# [REQUIRED ACTION]
Echo the records word for word, from their first line through the line containing "This screenshot has", including that line.

# [EXERCISE INPUT]
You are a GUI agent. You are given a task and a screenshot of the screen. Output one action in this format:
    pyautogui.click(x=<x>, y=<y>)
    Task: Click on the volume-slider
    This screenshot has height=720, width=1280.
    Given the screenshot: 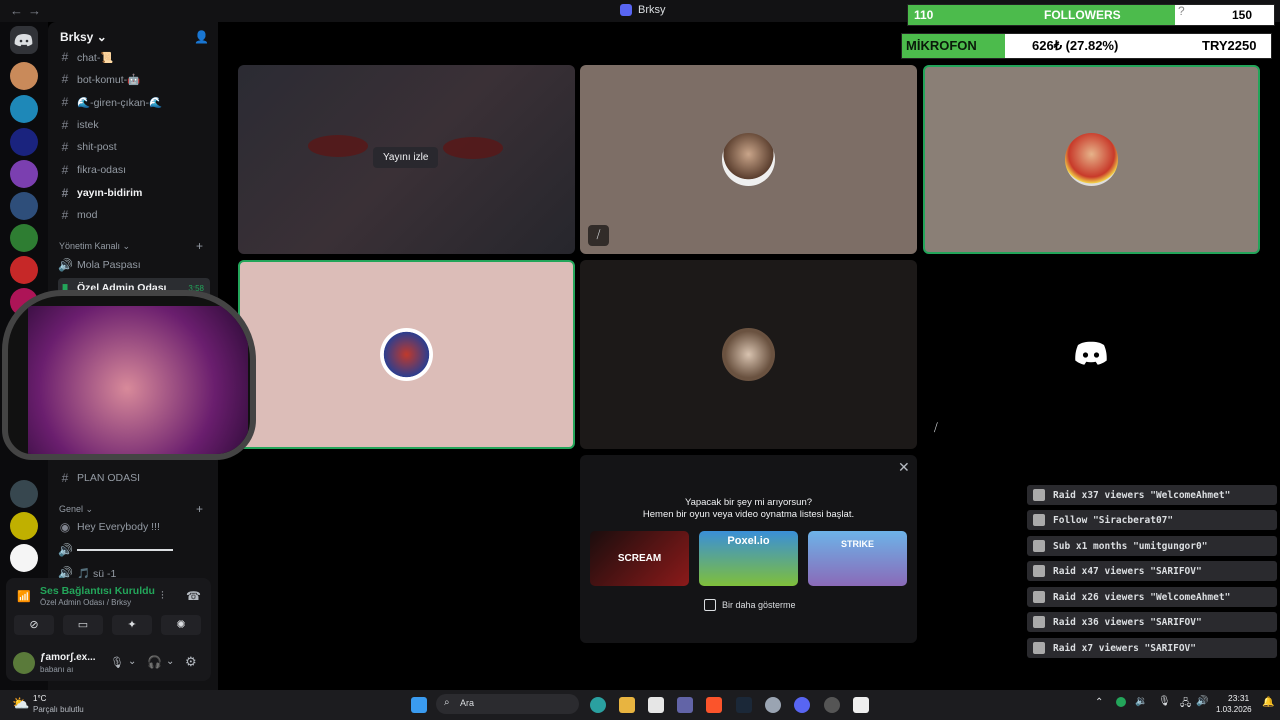 What is the action you would take?
    pyautogui.click(x=125, y=550)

# [TASK ANSWER]
You are a GUI agent. You are given a task and a screenshot of the screen. Output one action in this format:
    pyautogui.click(x=<x>, y=<y>)
    Task: Click on the volume-slider
    This screenshot has height=720, width=1280.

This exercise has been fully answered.